* [Task item]
In the data that follows, every line containing the word "will" should be returned.

* [Exercise material]

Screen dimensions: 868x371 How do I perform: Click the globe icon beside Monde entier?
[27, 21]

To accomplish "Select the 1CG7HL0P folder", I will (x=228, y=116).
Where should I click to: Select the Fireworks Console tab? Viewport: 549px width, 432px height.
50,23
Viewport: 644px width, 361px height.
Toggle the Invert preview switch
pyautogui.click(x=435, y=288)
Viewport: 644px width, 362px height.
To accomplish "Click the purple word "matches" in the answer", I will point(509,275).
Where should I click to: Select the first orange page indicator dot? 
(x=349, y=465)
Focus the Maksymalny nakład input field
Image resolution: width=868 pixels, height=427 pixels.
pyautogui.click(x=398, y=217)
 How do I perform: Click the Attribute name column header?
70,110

* [Response for this exercise]
To accomplish "Select the 1CG7HL0P folder", I will (x=228, y=116).
To accomplish "Click the purple word "matches" in the answer", I will point(509,275).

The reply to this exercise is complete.